■ To be done ■
Format all of the data below as a JSON array of strings, with one string per line and blank lines omitted.

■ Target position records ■

::::

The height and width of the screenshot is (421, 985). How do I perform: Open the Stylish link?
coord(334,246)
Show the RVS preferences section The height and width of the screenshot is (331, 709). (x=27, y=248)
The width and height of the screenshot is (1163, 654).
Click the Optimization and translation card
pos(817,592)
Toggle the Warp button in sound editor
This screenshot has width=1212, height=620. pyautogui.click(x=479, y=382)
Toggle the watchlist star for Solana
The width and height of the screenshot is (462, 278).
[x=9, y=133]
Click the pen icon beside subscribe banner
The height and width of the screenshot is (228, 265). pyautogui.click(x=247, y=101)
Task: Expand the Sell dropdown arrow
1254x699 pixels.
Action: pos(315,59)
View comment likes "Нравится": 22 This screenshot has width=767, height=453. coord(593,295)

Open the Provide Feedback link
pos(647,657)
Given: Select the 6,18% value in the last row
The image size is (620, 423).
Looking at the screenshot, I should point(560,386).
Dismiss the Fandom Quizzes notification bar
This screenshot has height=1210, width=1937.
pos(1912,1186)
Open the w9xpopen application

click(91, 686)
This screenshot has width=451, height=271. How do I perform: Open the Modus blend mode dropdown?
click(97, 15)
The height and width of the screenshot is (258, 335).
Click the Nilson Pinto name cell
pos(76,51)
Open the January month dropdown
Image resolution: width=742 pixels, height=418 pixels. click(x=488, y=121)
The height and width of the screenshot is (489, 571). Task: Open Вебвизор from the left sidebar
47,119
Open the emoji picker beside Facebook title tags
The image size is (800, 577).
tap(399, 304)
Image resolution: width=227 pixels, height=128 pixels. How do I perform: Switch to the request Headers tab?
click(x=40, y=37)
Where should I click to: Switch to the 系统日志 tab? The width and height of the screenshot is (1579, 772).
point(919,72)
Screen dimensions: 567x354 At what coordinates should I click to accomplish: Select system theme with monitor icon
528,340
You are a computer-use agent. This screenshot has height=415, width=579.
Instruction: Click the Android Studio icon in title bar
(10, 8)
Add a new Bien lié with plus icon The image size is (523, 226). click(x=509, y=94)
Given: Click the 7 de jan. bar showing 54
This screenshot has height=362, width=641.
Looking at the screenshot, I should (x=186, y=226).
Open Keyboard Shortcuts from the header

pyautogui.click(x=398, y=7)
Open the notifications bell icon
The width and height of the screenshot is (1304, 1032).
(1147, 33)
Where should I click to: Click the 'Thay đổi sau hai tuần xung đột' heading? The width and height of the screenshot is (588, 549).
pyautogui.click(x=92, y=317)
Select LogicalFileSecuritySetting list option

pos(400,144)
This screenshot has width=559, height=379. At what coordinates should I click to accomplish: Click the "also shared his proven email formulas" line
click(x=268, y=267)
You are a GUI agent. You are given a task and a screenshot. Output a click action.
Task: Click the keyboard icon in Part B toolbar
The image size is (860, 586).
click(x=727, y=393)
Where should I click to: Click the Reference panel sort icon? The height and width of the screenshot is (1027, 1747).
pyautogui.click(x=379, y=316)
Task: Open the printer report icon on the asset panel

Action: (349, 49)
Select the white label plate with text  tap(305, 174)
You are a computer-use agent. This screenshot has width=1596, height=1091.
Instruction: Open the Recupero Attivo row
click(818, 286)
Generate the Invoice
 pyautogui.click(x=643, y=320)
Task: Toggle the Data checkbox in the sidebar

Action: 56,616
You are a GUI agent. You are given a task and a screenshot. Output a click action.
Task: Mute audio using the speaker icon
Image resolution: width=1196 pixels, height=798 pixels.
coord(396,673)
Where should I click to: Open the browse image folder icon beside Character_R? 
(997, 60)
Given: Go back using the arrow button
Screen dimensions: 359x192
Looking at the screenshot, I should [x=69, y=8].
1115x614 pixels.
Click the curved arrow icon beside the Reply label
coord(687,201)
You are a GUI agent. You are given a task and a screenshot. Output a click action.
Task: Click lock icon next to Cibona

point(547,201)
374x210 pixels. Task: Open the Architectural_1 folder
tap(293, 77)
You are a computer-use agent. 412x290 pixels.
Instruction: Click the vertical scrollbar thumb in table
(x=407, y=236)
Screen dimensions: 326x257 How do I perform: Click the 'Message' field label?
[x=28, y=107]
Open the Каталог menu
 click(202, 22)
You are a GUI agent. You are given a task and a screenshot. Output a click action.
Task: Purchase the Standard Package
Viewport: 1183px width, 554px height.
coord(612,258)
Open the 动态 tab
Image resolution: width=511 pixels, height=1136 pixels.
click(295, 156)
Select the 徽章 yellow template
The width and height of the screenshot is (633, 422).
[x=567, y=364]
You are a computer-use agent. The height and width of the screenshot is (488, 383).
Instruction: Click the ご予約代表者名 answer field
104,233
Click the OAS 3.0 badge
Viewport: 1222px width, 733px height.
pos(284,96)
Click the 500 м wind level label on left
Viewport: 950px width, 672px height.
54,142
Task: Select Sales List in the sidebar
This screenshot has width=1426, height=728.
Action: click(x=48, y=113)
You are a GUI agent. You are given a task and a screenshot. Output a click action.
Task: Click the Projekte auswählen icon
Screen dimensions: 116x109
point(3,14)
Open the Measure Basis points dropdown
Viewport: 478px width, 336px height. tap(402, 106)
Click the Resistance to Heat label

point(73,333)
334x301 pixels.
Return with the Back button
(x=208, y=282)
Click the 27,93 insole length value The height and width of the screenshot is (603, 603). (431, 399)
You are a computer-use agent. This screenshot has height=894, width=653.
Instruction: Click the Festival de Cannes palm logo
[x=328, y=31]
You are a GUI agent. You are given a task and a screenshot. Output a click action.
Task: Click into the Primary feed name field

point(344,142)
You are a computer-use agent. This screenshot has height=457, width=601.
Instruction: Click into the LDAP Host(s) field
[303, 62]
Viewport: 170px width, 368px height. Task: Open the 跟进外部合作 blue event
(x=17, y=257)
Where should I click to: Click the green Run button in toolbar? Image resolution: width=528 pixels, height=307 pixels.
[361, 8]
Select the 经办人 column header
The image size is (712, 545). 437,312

::::

■ Solution to this exercise ■
[
  "The height and width of the screenshot is (421, 985). How do I perform: Open the Stylish link?",
  "coord(334,246)",
  "Show the RVS preferences section The height and width of the screenshot is (331, 709). (x=27, y=248)",
  "The width and height of the screenshot is (1163, 654).",
  "Click the Optimization and translation card",
  "pos(817,592)",
  "Toggle the Warp button in sound editor",
  "This screenshot has width=1212, height=620. pyautogui.click(x=479, y=382)",
  "Toggle the watchlist star for Solana",
  "The width and height of the screenshot is (462, 278).",
  "[x=9, y=133]",
  "Click the pen icon beside subscribe banner",
  "The height and width of the screenshot is (228, 265). pyautogui.click(x=247, y=101)",
  "Task: Expand the Sell dropdown arrow",
  "1254x699 pixels.",
  "Action: pos(315,59)",
  "View comment likes \"Нравится\": 22 This screenshot has width=767, height=453. coord(593,295)",
  "Open the Provide Feedback link",
  "pos(647,657)",
  "Given: Select the 6,18% value in the last row",
  "The image size is (620, 423).",
  "Looking at the screenshot, I should point(560,386).",
  "Dismiss the Fandom Quizzes notification bar",
  "This screenshot has height=1210, width=1937.",
  "pos(1912,1186)",
  "Open the w9xpopen application",
  "click(91, 686)",
  "This screenshot has width=451, height=271. How do I perform: Open the Modus blend mode dropdown?",
  "click(97, 15)",
  "The height and width of the screenshot is (258, 335).",
  "Click the Nilson Pinto name cell",
  "pos(76,51)",
  "Open the January month dropdown",
  "Image resolution: width=742 pixels, height=418 pixels. click(x=488, y=121)",
  "The height and width of the screenshot is (489, 571). Task: Open Вебвизор from the left sidebar",
  "47,119",
  "Open the emoji picker beside Facebook title tags",
  "The image size is (800, 577).",
  "tap(399, 304)",
  "Image resolution: width=227 pixels, height=128 pixels. How do I perform: Switch to the request Headers tab?",
  "click(x=40, y=37)",
  "Where should I click to: Switch to the 系统日志 tab? The width and height of the screenshot is (1579, 772).",
  "point(919,72)",
  "Screen dimensions: 567x354 At what coordinates should I click to accomplish: Select system theme with monitor icon",
  "528,340",
  "You are a computer-use agent. This screenshot has height=415, width=579.",
  "Instruction: Click the Android Studio icon in title bar",
  "(10, 8)",
  "Add a new Bien lié with plus icon The image size is (523, 226). click(x=509, y=94)",
  "Given: Click the 7 de jan. bar showing 54",
  "This screenshot has height=362, width=641.",
  "Looking at the screenshot, I should (x=186, y=226).",
  "Open Keyboard Shortcuts from the header",
  "pyautogui.click(x=398, y=7)",
  "Open the notifications bell icon",
  "The width and height of the screenshot is (1304, 1032).",
  "(1147, 33)",
  "Where should I click to: Click the 'Thay đổi sau hai tuần xung đột' heading? The width and height of the screenshot is (588, 549).",
  "pyautogui.click(x=92, y=317)",
  "Select LogicalFileSecuritySetting list option",
  "pos(400,144)",
  "This screenshot has width=559, height=379. At what coordinates should I click to accomplish: Click the \"also shared his proven email formulas\" line",
  "click(x=268, y=267)",
  "You are a GUI agent. You are given a task and a screenshot. Output a click action.",
  "Task: Click the keyboard icon in Part B toolbar",
  "The image size is (860, 586).",
  "click(x=727, y=393)",
  "Where should I click to: Click the Reference panel sort icon? The height and width of the screenshot is (1027, 1747).",
  "pyautogui.click(x=379, y=316)",
  "Task: Open the printer report icon on the asset panel",
  "Action: (349, 49)",
  "Select the white label plate with text  tap(305, 174)",
  "You are a computer-use agent. This screenshot has width=1596, height=1091.",
  "Instruction: Open the Recupero Attivo row",
  "click(818, 286)",
  "Generate the Invoice",
  " pyautogui.click(x=643, y=320)",
  "Task: Toggle the Data checkbox in the sidebar",
  "Action: 56,616",
  "You are a GUI agent. You are given a task and a screenshot. Output a click action.",
  "Task: Mute audio using the speaker icon",
  "Image resolution: width=1196 pixels, height=798 pixels.",
  "coord(396,673)",
  "Where should I click to: Open the browse image folder icon beside Character_R? ",
  "(997, 60)",
  "Given: Go back using the arrow button",
  "Screen dimensions: 359x192",
  "Looking at the screenshot, I should [x=69, y=8].",
  "1115x614 pixels.",
  "Click the curved arrow icon beside the Reply label",
  "coord(687,201)",
  "You are a GUI agent. You are given a task and a screenshot. Output a click action.",
  "Task: Click lock icon next to Cibona",
  "point(547,201)",
  "374x210 pixels. Task: Open the Architectural_1 folder",
  "tap(293, 77)",
  "You are a computer-use agent. 412x290 pixels.",
  "Instruction: Click the vertical scrollbar thumb in table",
  "(x=407, y=236)",
  "Screen dimensions: 326x257 How do I perform: Click the 'Message' field label?",
  "[x=28, y=107]",
  "Open the Каталог menu",
  " click(202, 22)",
  "You are a GUI agent. You are given a task and a screenshot. Output a click action.",
  "Task: Purchase the Standard Package",
  "Viewport: 1183px width, 554px height.",
  "coord(612,258)",
  "Open the 动态 tab",
  "Image resolution: width=511 pixels, height=1136 pixels.",
  "click(295, 156)",
  "Select the 徽章 yellow template",
  "The width and height of the screenshot is (633, 422).",
  "[x=567, y=364]",
  "You are a computer-use agent. The height and width of the screenshot is (488, 383).",
  "Instruction: Click the ご予約代表者名 answer field",
  "104,233",
  "Click the OAS 3.0 badge",
  "Viewport: 1222px width, 733px height.",
  "pos(284,96)",
  "Click the 500 м wind level label on left",
  "Viewport: 950px width, 672px height.",
  "54,142",
  "Task: Select Sales List in the sidebar",
  "This screenshot has width=1426, height=728.",
  "Action: click(x=48, y=113)",
  "You are a GUI agent. You are given a task and a screenshot. Output a click action.",
  "Task: Click the Projekte auswählen icon",
  "Screen dimensions: 116x109",
  "point(3,14)",
  "Open the Measure Basis points dropdown",
  "Viewport: 478px width, 336px height. tap(402, 106)",
  "Click the Resistance to Heat label",
  "point(73,333)",
  "334x301 pixels.",
  "Return with the Back button",
  "(x=208, y=282)",
  "Click the 27,93 insole length value The height and width of the screenshot is (603, 603). (431, 399)",
  "You are a computer-use agent. This screenshot has height=894, width=653.",
  "Instruction: Click the Festival de Cannes palm logo",
  "[x=328, y=31]",
  "You are a GUI agent. You are given a task and a screenshot. Output a click action.",
  "Task: Click into the Primary feed name field",
  "point(344,142)",
  "You are a computer-use agent. This screenshot has height=457, width=601.",
  "Instruction: Click into the LDAP Host(s) field",
  "[303, 62]",
  "Viewport: 170px width, 368px height. Task: Open the 跟进外部合作 blue event",
  "(x=17, y=257)",
  "Where should I click to: Click the green Run button in toolbar? Image resolution: width=528 pixels, height=307 pixels.",
  "[361, 8]",
  "Select the 经办人 column header",
  "The image size is (712, 545). 437,312"
]